This is strange, with 100 trees for monte-carlo simulation we introduce some biases to lambda and beta that with 10 trees MC we did not have.

  1. Does it makes sense to run 1 tree monte carlo?
p = proc.time()
no_cores <- detectCores()- 1 
cl <- makeCluster(no_cores)
registerDoParallel(cl)

n_sim = 1000
n_trees = 1
MP2 = matrix(nrow=n_sim,ncol=3)
RP2 = matrix(nrow=n_sim,ncol=3)

ests <- foreach(i = 1:n_sim, .combine=data.frame,.packages='dmea') %dopar% {  
  set.seed(i)
  sim_est(n_trees=n_trees)
}
for (i in 1:n_sim){
  RP2[i,] = ests[,(2*i-1)]
  MP2[i,] = ests[,2*i]
}
par_est_vis(P=MP2,par=1,PR=RP2)
## `stat_bin()` using `bins = 30`. Pick better value with `binwidth`.
## `stat_bin()` using `bins = 30`. Pick better value with `binwidth`.

par_est_vis(P=MP2,par=2,PR=RP2)
## `stat_bin()` using `bins = 30`. Pick better value with `binwidth`.
## `stat_bin()` using `bins = 30`. Pick better value with `binwidth`.
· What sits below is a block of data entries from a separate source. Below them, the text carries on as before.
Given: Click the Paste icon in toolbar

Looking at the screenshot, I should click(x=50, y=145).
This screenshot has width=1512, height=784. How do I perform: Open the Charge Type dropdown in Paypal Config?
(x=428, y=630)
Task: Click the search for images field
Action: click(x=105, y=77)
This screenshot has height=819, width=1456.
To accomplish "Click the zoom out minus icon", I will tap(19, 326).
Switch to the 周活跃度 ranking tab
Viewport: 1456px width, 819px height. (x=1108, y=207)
par_est_vis(P=MP2,par=3,PR=RP2)
## `stat_bin()` using `bins = 30`. Pick better value with `binwidth`.
## `stat_bin()` using `bins = 30`. Pick better value with `binwidth`.

stopCluster(cl)
print(proc.time()-p)
##    user  system elapsed 
##   5.572   0.080 244.471